A: One of my friends, Shane Hinton, who is 14 years younger than me but a gifted writer and college writing professor, told me that the stories were too good to just be Facebook posts. He told me I should turn it into a book but I didn’t think I had enough stories in me and I didn’t know how to organize it. Shane gave me the idea to organize it as a record collection, with the stories in alphabetical order according to the record titles that they go with. I thought that was clever. For a few months, I only wrote once or twice a week, 300 to 1,000 words at a time. Then The ideas started pouring in and I had to keep a list of everything I wanted to squeeze in. Then almost every day after work for a couple of months, I’d try to write a chapter and it came together really fast. Maybe three months of casual writing and then two or three months of hustling. I got exciting as I saw the ideas getting crossed off my list and the writing went faster. The last day I wrote, when I saw the end was in sight, I wrote nearly 8,000 words. That was Easter Sunday 2012. 

Then came the hard part—trying to find a home for it. For about three or four months, I tried big publishing houses and agents. I did get some positive feedback but no offers. Then I gave up for about four months. Then a friend laid out all the text for me like a book, with graphics and formatted pages. That got me really excited and I started looking for a publisher again. For the second time around, I decided to go after indie publishers and made a short list of about ten. The publisher I really wanted ignored me, which I thought was rude. Then I skipped a few names down the list and tried Microcosm Publishing on my fourth or fifth day of the renewed search. Joe was into it right away. After just a few emails, maybe just 90 minutes times, I was looking at a contract. He had only read two sample chapters. I asked him if he wanted to read the whole book first and he said no. By the time I flew to Portland in Aug. 2014 for the final edit, Joe had only read about half the book. He read the second half for the first time with me right by his side. The editing process was fast and easy. I think we only lost about six pages from the original text, mostly redundancies. I was expecting to bang heads, but the editing process made for a stronger book.

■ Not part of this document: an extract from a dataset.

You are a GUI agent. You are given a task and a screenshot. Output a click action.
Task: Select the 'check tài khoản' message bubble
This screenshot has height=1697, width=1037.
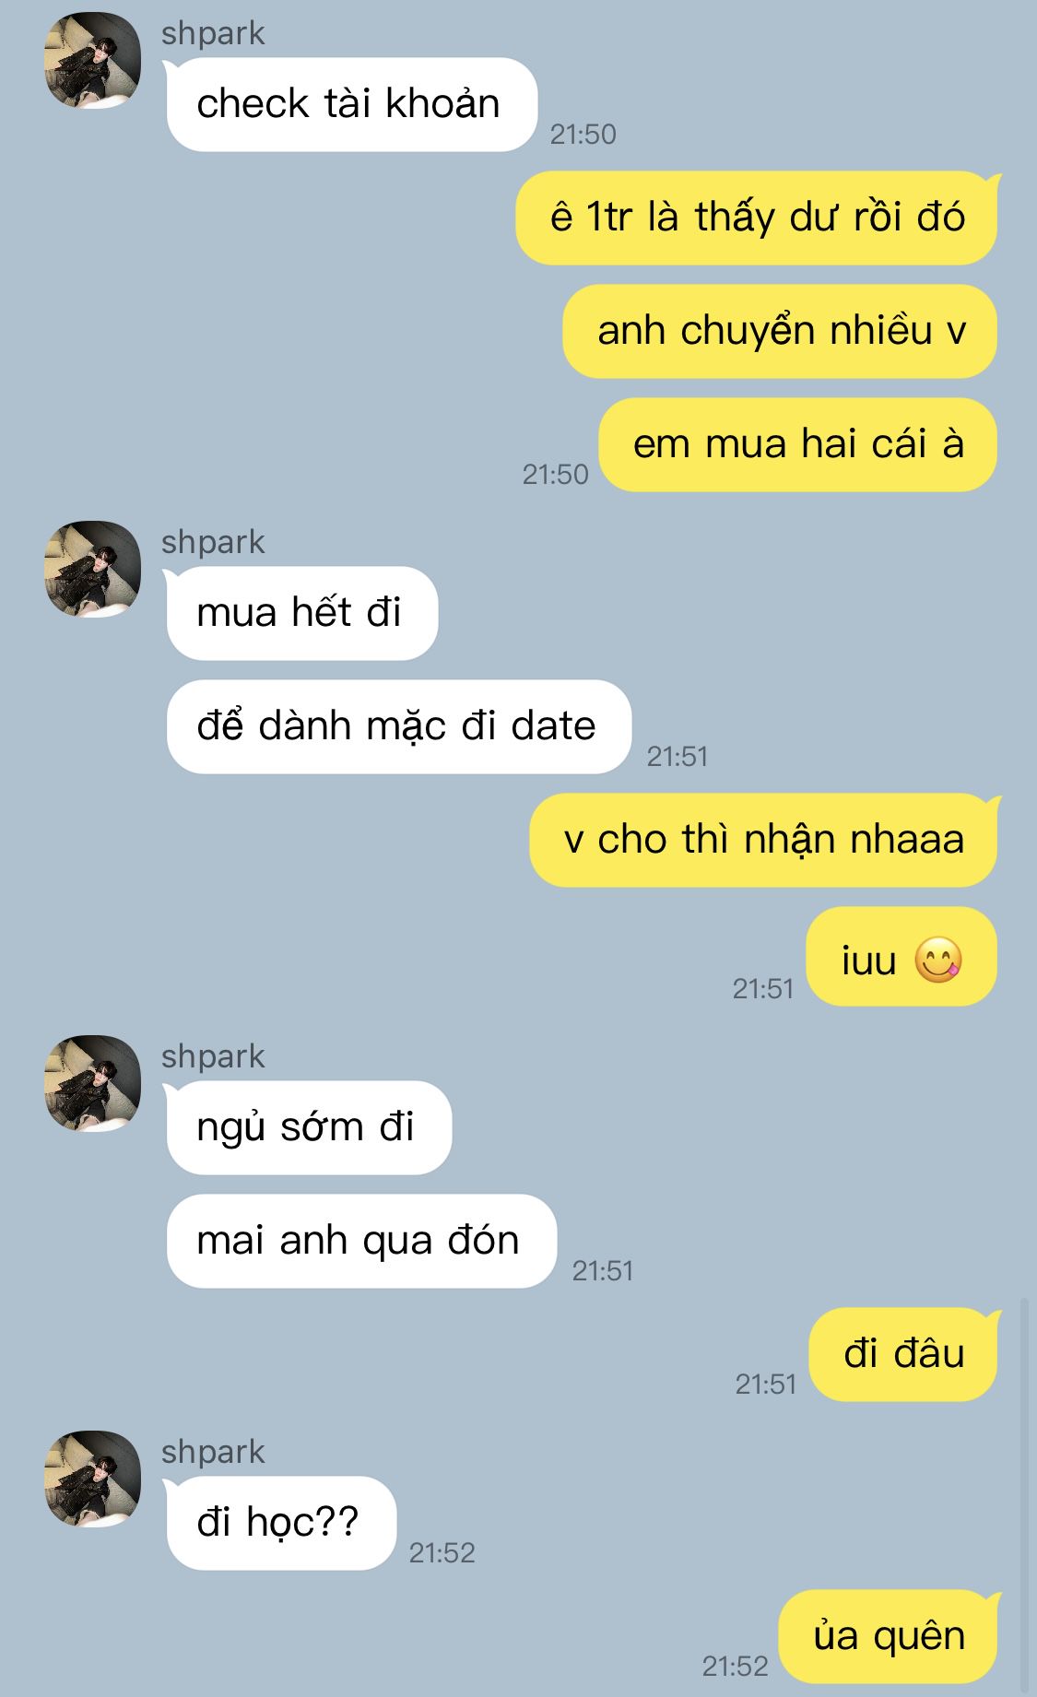[x=351, y=104]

2. The book is organized alphabetically—is that how you used to organize your record collection?

A: When I only had a handful of records, I kept them in the order I bought them, with new stuff up front and old stuff in back. Eventually, this method made it too hard to find what I wanted so I went to alphabetical. I used to keep all the unheard stuff in a small stack on my desk until it got cleaned and listened to once or twice before shelving. I once had a job at a public library. To get the job, they made me alphabetize a bunch of books and put a bunch of books in order by Dewey Decimal. I think it was 40 books in all, all scrambled. They said I had the fastest time ever. I think I did it in less than two minutes. They didn’t know about Sound Idea, the dustiest but most well-organized record store of all time. Even the T-shirts and stickers were alphabetized.

bob suren meets henry rollins3. Fan response to your book has been tremendous—do you have any stories to share about how people are reacting?

A: Yes, I have been getting lots of emails from old friends and people I never met telling me that the book touched them, that they can relate to it. I just got a long email today from a guy I never met who had some of the same experiences. I think what makes a good book or a good song is that it is relatable. That’s why all those old blues songs still make people feel good, because the listener knows he’s not all alone. So, there are a lot of relatable stories and a lot of universal themes, what I like to call the Big Stuff. I wanted to put in a lot of the Big Stuff so that even people who don’t know the music can understand. My 70 year old co-worker told me that she didn’t know anything about punk but she went through all the Big Stuff, too. That’s exactly what I wanted to do. 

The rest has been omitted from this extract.